Animals and experimental design
Mice were housed four per cage in a room with a 12-hr light-dark cycle (lights on at 7:00 a.m.) with access to food and water ad libitum. Behavioral testing was performed between 9:00 a.m. and 6:30 p.m. After the tests, the apparatus were cleaned with super hypochlorous water to prevent a bias due to olfactory cues. All behavioral tests were conducted in a manner similar to those described previously , and performed with male mice between 5 and 8 months after birth. All behavioral testing procedures were approved by the Animal Care and Use Committee of Kyoto University Graduate School of Medicine.
Open field test
Open field test was performed with male mice before (at age 5 months) and after (at age 8 months) cognitive analyses, respectively. Each mouse was placed in the center of the open field apparatus (40 × 40 × 30 cm; Accuscan Instruments, Columbus, OH). Total distance traveled (in cm), and number of fecal boli were recorded. Data were collected for 120 min.
Elevated plus maze test
Elevated plus maze test was performed with male mice before (at age 5 months) and after (at age 8 months) cognitive analyses, respectively. The elevated plus maze (O'Hara & Co., Tokyo, Japan) consisted of two open arms (25 × 5 cm) and two enclosed arms of the same size, with 15-cm high transparent walls. The arms and central square were made of white plastic plates, and were elevated to a height of 55 cm above the floor. To minimize the likelihood of animals falling from the apparatus, 3-mm high plastic ledges were provided for the open arms. Arms of the same type were arranged at opposite sides to each other. Each mouse was placed in the central square of the maze (5 × 5 cm), facing one of the closed arms. Mouse behavior was recorded during a 10-min test period. The number of entries onto, and the time spent on open and enclosed arms, were recorded. For data analysis, we used the following four measures: total distance traveled (cm), the number of total entries, the percentage of entries onto the open arms, and the time spent on the open arms (s). Data acquisition and analysis were performed automatically using Image EP software (see 'Image analyses').
Light-dark transition test
Light-dark transition test was performed with male mice before (at age 5 months) and after (at age 8 months) cognitive analyses, respectively. The apparatus used for the light/dark transition test consisted of a cage (21 × 42 × 25 cm) divided into two sections of equal size by a partition containing a door (O'Hara & Co., Tokyo, Japan). One chamber was brightly illuminated (390 lux), whereas the other chamber was dark (2 lux). Mice were placed into the dark side, and allowed to move freely between the two chambers with the door open for 10 min. Total distance traveled, time spent in each side, total number of transitions between chambers, and first latency to enter the light side were recorded automatically.
Porsolt forced-swim test
Porsolt forced-swim test was performed with male mice before (at age 5 months) and after (at age 8 months) cognitive analyses, respectively.

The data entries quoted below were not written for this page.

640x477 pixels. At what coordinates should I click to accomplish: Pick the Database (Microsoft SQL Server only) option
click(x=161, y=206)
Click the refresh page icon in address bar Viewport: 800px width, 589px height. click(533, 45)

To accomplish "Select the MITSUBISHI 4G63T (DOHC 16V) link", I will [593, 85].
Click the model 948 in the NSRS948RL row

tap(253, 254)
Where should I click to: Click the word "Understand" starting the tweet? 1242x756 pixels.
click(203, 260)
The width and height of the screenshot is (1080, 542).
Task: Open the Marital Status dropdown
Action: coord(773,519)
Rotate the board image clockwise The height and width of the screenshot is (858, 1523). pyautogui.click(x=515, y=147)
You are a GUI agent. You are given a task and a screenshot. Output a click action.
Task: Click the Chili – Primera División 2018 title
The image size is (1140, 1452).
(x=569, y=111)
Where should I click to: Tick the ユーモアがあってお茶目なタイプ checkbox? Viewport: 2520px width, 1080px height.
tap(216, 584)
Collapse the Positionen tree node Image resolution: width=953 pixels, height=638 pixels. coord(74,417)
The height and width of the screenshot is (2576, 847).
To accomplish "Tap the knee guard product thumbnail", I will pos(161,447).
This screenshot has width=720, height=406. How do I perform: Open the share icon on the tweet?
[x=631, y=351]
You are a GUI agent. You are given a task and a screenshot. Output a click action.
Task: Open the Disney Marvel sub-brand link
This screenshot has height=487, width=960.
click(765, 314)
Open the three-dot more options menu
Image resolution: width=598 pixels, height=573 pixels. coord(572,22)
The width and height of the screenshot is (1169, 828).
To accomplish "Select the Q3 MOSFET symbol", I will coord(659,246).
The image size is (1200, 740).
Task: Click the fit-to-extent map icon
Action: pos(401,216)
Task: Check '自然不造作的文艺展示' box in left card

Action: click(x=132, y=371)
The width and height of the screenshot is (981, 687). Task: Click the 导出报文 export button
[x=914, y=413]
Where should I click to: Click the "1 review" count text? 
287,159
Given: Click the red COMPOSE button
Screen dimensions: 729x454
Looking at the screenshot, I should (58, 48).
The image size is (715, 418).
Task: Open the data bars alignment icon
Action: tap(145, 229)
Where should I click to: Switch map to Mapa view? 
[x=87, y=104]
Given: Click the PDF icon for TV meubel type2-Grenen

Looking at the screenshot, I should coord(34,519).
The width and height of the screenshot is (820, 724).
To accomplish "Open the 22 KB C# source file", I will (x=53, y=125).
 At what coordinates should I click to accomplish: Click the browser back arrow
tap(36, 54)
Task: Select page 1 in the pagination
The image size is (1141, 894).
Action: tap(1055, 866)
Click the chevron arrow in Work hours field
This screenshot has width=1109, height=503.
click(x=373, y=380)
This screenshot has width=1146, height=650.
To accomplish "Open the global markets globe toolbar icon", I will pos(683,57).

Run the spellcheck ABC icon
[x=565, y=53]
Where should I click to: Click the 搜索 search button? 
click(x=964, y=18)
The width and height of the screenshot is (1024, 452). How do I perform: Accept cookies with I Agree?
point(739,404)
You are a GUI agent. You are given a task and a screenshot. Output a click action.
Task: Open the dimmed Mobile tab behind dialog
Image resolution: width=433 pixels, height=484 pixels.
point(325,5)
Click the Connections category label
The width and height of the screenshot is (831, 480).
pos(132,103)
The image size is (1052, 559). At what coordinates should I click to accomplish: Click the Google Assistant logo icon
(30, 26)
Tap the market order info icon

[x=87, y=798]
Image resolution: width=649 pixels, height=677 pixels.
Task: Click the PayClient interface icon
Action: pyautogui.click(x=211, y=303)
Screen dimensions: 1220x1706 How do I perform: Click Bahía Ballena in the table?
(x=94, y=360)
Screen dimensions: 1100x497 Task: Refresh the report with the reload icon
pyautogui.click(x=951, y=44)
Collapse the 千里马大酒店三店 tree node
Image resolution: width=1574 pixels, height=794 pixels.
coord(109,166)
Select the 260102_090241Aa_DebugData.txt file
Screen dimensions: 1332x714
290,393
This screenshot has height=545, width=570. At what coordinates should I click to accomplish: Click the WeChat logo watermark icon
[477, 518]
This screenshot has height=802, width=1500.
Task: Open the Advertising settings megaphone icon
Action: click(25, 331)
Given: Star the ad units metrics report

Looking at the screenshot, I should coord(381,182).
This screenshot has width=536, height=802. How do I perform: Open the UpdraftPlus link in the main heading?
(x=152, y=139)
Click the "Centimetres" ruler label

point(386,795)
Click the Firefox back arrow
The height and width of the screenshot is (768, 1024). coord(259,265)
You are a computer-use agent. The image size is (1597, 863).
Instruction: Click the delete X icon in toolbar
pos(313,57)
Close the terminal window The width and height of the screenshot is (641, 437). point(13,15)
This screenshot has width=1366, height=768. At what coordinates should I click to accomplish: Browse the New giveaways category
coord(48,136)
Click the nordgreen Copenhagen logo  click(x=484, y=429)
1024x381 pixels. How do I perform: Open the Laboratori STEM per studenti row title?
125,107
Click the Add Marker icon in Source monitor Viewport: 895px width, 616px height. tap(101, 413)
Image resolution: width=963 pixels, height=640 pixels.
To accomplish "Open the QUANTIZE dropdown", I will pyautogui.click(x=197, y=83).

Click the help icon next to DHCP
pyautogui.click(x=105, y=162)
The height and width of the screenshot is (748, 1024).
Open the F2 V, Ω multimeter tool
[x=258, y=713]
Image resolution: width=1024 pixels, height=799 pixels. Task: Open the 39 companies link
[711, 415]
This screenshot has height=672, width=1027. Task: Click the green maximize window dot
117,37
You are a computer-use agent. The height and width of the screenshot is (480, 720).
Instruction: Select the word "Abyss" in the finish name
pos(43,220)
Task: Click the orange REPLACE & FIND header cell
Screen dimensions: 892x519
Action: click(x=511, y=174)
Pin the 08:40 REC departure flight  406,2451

The apparatus consisted of four plastic cylinders (20 cm height × 10 cm diameter). The cylinders were filled with water (23°C) up to a height of 7.5 cm. Mice were placed into the cylinders, and their behavior recorded over a 10-min test period for 2 days. Data acquisition and analysis were performed automatically, using Image PS software (see 'Image analyses'). The total distance traveled, and the percentage of immobility were measured by Image OF software (see 'Image analyses') using stored image files.
Barnes circular maze test
The Barnes circular maze test was conducted on "dry land", a white circular surface, 1.0 m in diameter, with 12 holes equally spaced around the perimeter (O'Hara & Co., Tokyo, Japan). The circular open field was elevated 75 cm from the floor, and evenly illuminated by overhead fluorescent white room lighting (1000 lux). A black Plexiglas escape box (17 × 13 × 7 cm) containing shredded paper was located under one of the holes. The hole above the escape box represented the target, analogous to the hidden platform in the Morris task. The location of the target was consistent for a given mouse, but was randomized across mice. The maze was rotated daily, with the spatial location of the target unchanged with respect to the distal visual room cues, to prevent a bias based on olfactory or proximal cues within the maze. Three trials per day were conducted for 7 successive days. On day 8, a probe test was conducted without the escape box, to confirm that this spatial task was acquired based on navigation using distal environment room cues. Three trials were conducted immediately after the probe test, and 7 and 36 days later additional probe tests were conducted again. A single retraining was conducted 7 days later after the probe test at the 36-day retention interval. Latency, number of errors, and distance traveled until they located to the target hole, and time spent around each hole were recorded by Image BM software (see 'Image analyses').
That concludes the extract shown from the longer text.